The majority of us went thru cut, burn and poison but we are still here because of it. One thing about clinical trials is that they don't always work while radiation and chemo usually do.
Still it's always good to explore viable alternatives so here is a link to the NCI main clinical trial page which has info you may find helpful
NCI- Clinical Trials
Last but not least, it really sucks that eating right and living healthy don't protect you from getting cancer. You read all these articles about "cancer prevention diets" and then discover that it didn't prevent your cancer.
sorry you had to join our little club.
Charm
Posted By: Cheryld Re: LizzieK Just starting the Journey - 03-15-2011 12:31 PM
Actually - charm you're right - I like the idea of clinical trials - they were talking to me about one but it concerned me a little because they were considering dropping my chemo to replace it... Which might have been ok if half the group wasn't getting a placebo...

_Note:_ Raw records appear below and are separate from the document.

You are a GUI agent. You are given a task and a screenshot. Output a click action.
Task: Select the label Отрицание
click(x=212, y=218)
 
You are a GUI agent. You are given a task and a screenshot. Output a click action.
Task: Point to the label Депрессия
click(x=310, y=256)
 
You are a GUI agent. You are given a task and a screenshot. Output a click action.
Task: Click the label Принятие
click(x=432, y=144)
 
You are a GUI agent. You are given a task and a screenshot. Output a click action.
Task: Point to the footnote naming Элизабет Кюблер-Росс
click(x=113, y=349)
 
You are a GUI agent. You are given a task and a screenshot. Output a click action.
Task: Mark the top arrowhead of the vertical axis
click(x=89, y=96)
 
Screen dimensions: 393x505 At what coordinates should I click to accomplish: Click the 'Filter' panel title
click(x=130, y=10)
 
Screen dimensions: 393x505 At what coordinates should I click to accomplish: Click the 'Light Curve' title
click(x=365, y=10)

I'm glad I wasn't a candidate in a way - it's one thng if you are swapping one treatment for another but for a maybe? That's a little concerning..

@anneo glad you're out... Your case sounds exactly like mine but they did it all at the same time - I had the scans and everything - did a neck dissection and rebuild ( i think mine was bigger than yours -the lesion - but they discovered in the post op pathology I had the one node with a little extra capular activity- that's why I start rads etc Friday - now I know I had my lesion for at least 4 years... And it hadn't spread just gotten bigger... I wonder if the biopsy popped the containment unit, so to speak, and started the movement - it's too bad they don't go in with the intention of removing the entire mass from the outset. I mean at the biopsy stage. just a " wonder why" observation.

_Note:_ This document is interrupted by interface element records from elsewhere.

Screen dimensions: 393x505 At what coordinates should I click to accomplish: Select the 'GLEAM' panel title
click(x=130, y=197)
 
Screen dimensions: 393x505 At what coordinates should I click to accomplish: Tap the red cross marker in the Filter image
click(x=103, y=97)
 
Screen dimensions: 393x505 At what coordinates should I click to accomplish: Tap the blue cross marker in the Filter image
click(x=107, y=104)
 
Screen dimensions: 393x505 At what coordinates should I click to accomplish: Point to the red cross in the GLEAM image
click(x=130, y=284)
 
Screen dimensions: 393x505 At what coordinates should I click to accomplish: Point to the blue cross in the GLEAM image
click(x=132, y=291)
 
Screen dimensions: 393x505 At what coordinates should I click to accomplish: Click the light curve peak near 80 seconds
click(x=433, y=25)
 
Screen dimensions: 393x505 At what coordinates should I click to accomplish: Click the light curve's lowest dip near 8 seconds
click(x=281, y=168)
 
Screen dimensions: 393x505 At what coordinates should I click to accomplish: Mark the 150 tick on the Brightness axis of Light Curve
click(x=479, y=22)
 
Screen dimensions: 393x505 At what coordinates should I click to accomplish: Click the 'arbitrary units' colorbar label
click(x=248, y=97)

Have a great day - I'm off to enjoy one of my last few comfortable breakfasts... Before nuke day..
Posted By: davidcpa Re: LizzieK Just starting the Journey - 03-15-2011 12:37 PM
Sadly we are seeing 3 distinct groups of SCC now:

1. HPV+ with the Primary almost exclusively in the Orophyrnx region. Tonsils and BOT;
2. HPV- with a history of tobacco use, Primary just about everywhere else and
3. HPV- with a non smoking history and same Primary as #2.

Both #'s 2 and 3 prove to be more aggressive and more prone to recurrence than HPV+.
Posted By: LizzieK Re: LizzieK Just starting the Journey - 03-15-2011 02:28 PM
Thanks guys for all the information. I am hoping for an HPV positive. I plan to ask for a second and possibly third opinion about post surgical treatment at other top head and neck centers. If I didn't do my homework and find the robotic surgery in NYC I would have done the biopsy and then open surgery which I hear is far worse.
Posted By: AnneO Re: LizzieK Just starting the Journey - 03-15-2011 03:03 PM
Lizzie,
My cousin who lives in NYC had his treatment for kidney cancer at Sloan-Kettering. He highly recommends it, and he is cured. He said his surgeon was one of the best in the world for that surgery. I'm sure there are other places, but Sloan-Kettering has a great reputation as a cancer center. Whatever you do, you should not let too much time elapse following your surgery and your "second or third" treatments. And you won't feel just super following surgery, even robotic, so hopefully you've got appointments set up now.

Good luck to you. Sounds like you know what you want, and I hope you find it.
Anne
Posted By: Susan3175 Re: LizzieK Just starting the Journey - 03-16-2011 03:42 AM
Hey Lizzie r u going to Mt Sinai?if u are my sister went there also.